Son sezonda, Avustralya'ya geliyor, görünüşe göre bir cihaz inşa eden bir grup bilim insanını - hadi buna Departurizer 3000 diyelim - gidenlerin gittiği her yere yolcuları zaplayabileceklerini iddia ediyorlar.
Televizyon bu yıl yaratıcılık, mizah, meydan okuma ve umut sundu. İşte The Times'ın TV eleştirmenleri tarafından seçilen öne çıkanlardan bazıları:
Bir sahtekarlık, bir intihar makinesi olabilir. Ama içeri girmek istiyor.
Makine bir tür doğum-ölüm cihazıdır. Bu dünyayı terk etmek için, ışınlanmış bir sıvı küresinde çıplak ve cenin olarak kıvrılırsınız. Bölüme Nora'nın teslim olmaya hazır olmasıyla başlıyoruz. Avustralya kırsalında tek başına yaşayan, onlarca yıl daha yaşlı, perili bir görünümle ona dönüyoruz.
Carrie Coon'un gözlerinden biraz bahsedebilir miyiz? Duygusal silahlar olarak kaydedilmelidirler - aynı anda yoğun dışa odaklanma ve içsel duygusal vertigo öneren derin safir lazerler. The Leftovers'ın Emmy'ler tarafından haklı olarak tanındığı alternatif evrende, o bir kilit olurdu.
Senaryo, şovun yaratıcıları tarafından, Damon Lindelof ve Bay Lindelof ve Tom Spezialy'nin bir hikayesinden Tom Perrotta, Leftovers kıdemli Mimi Leder tarafından ışıltılı bir şekilde yönetilen zarif bir yapıdır. Bu bir bilimkurgu gözyaşı sarsıcı, 2001 bir rom-com olarak.
resimKredi...Ben King/HBO
Kevin (Gümüş tilki modunda Justin Theroux) Nora'yı bulduğunda, ilk başta romantizminin asla yaşanmadığını iddia eder. Başka bir gerçeklikte miyiz? Görünüşü - ve daha önceki bir bölümde intihar etmiş gibi görünen Laurie'nin (Amy Brenneman) görünüşü - kısaca Bay Lindelof's Lost'un son sezonunda olduğu gibi yan bir evreni akla getiriyor.
Lost, finali duygusal bir kapanış sağlayan, ancak pek çok hayran için yeterli yanıt vermeyen, TV'nin en heyecan verici eğlencelerinden biriydi. TV'nin en hareketli meditasyonlarından biri olan The Leftovers, en çok özlediğimiz cevapları reddeden bir hayatın içinden nasıl çıktığımızı incelemek için aynı cihazlardan ve kurnaz zekadan bazılarını kullandı.
İlk başta beklediğimden daha kesin bir açıklama alacağız gibi görünüyor.

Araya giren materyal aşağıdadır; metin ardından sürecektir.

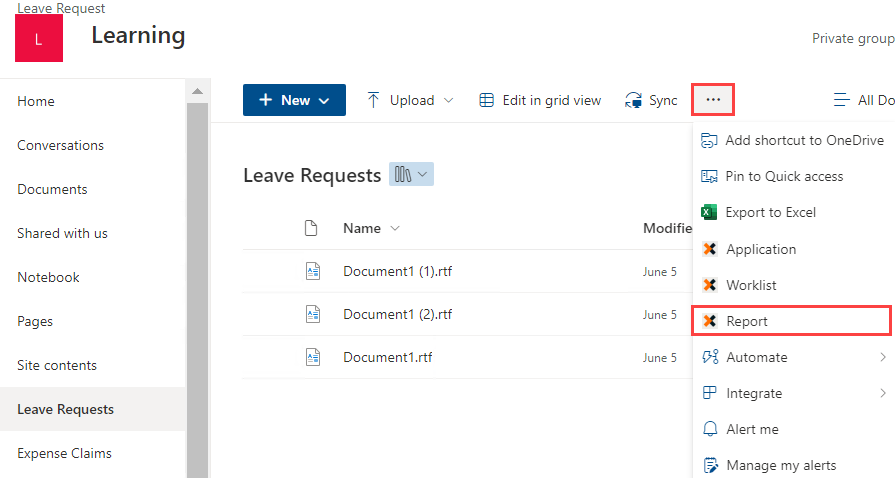Click the Pin to Quick access icon
Image resolution: width=895 pixels, height=478 pixels.
tap(710, 176)
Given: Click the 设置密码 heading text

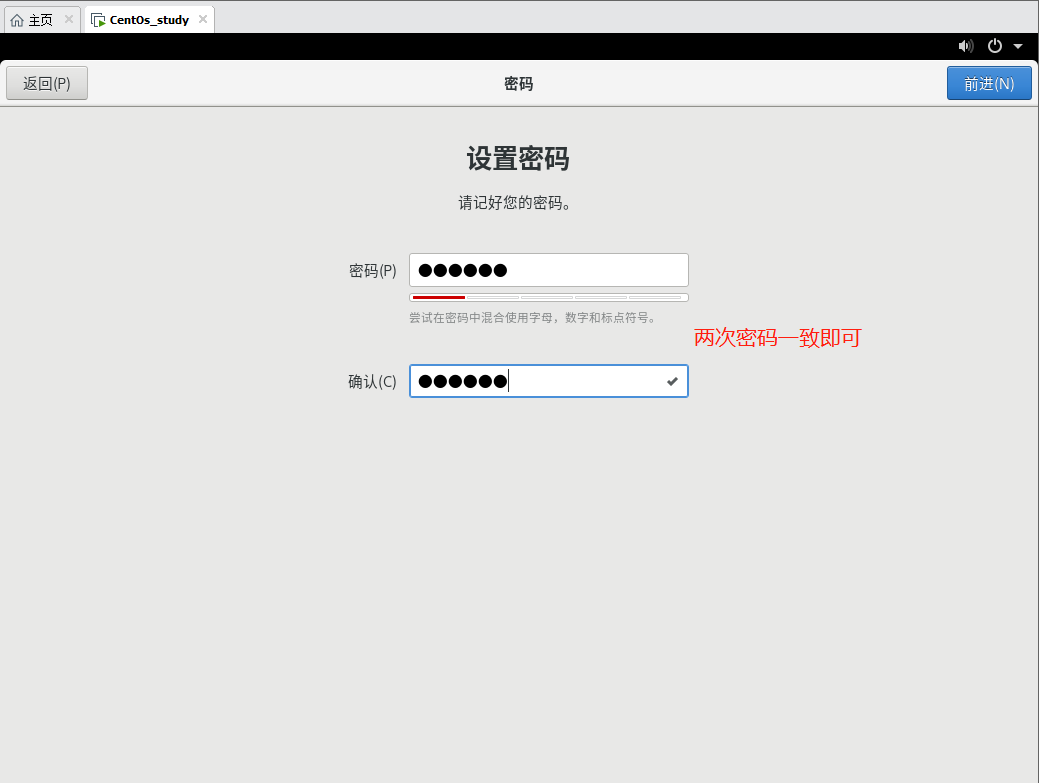Looking at the screenshot, I should click(x=519, y=159).
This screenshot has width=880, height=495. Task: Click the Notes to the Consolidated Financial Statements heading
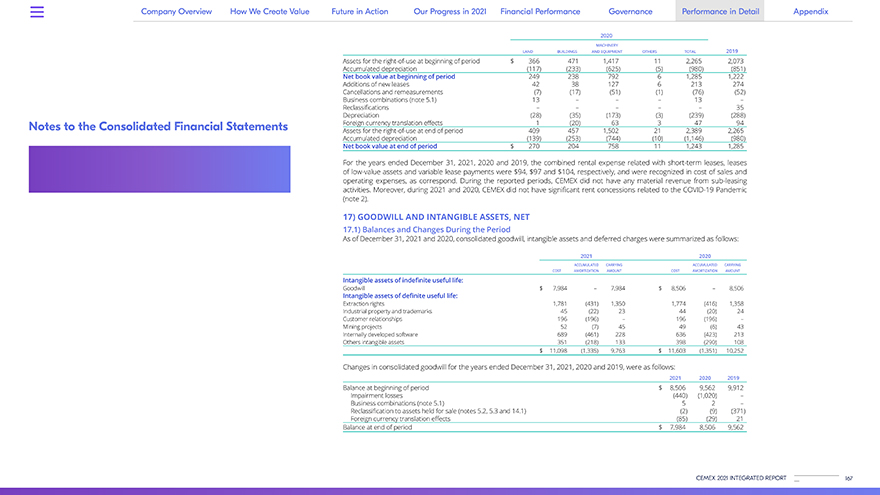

Nora, Kevin'e, ayrılanların bulunduğu yere - kozmik bir madalyonun diğer yarısı olan ve halkının yüzde 98'ini kaybeden bir Dünya'ya geçtiğini söyler. Daha büyük, sağlıklı çocuklarını ve kocasını mutlu görünce orada bir hayalet olduğuna karar verdi ve geri döndü.
Sol beynimin Ayrılan kişinin gerçekten işe yaramasıyla ilgili sorunları olduğunu itiraf edeceğim (ilk izlemede masumca çalıştığını varsaydığım gibi). Nora onu diğer tarafta bulmadan önce, geri dönüş için bir makine yapmak mucidinin aklına gelmez miydi? Yıkılmış yetim dünyasından hiç kimse geri dönmez miydi?

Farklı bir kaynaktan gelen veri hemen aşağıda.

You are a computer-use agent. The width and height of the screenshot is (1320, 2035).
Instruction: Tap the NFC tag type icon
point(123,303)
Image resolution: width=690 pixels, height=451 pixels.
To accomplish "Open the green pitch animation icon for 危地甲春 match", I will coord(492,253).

Ama belki de hiçbiri olmadı. Nora'nın tanktaki sahnesi, onun ağlamaya başladığını duymamız için düzenlendi. Dur, sonra bir kapak hikayesi mi uydur dedi? Nora'nın kitabı kurgu mu?
Ne de olsa bölüm, bir yalan kalıbı içeriyor. Kevin yalan söylüyor; bilim adamları Nora'yı yalan söylemekle suçluyor; Nora'nın erkek kardeşi Matt (Christopher Eccleston), onun ortadan kaybolmasıyla ilgili ne isterse onu söylemeyi kabul eder. Rahibe bile - pencereden aşağı inen adam hakkındaki şüpheli inkarına ek olarak - Nora ile yürüttüğü düğün-güvercin işini, kuşların gerçekten uçarken dünyaya sevgi mesajları ilettiği yalanına dayandırıyor. - Nora'ya kadar takip ediyorum. Bu sadece daha güzel bir hikaye, diyor.

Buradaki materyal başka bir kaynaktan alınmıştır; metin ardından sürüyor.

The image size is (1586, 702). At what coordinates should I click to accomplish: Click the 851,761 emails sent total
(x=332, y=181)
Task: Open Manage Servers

Biliyor musun? Bu daha güzel bir hikaye. Ve Nora'nın hikayesinin lehinde ya da aleyhinde tezler hazırlayabilsek de - à la Tony Soprano öldü mü? — bu, sol beynimin bir yürüyüşe çıkabileceği noktadır.
Bölüm, hikayenin gerçeklerini değil, anlatımını ve izleyicisini vurgulamak için bitişi çerçeveler. Nora'ya inanabilir veya inanmayabilirsiniz. Önemli olan Kevin'in içgüdüsel olarak yaptığıdır. O da bir hayalet ve bu onları akraba ruhlar yapıyor. Sana neden inanmayayım? diyor. Sen buradasın.
resimKredi...Ben King/HBO
Buna inanç diyebilirsiniz. Buna aşk diyebilirsin. The Leftovers'ın son cevabı, bunların aynı şey için iki kelime olduğudur.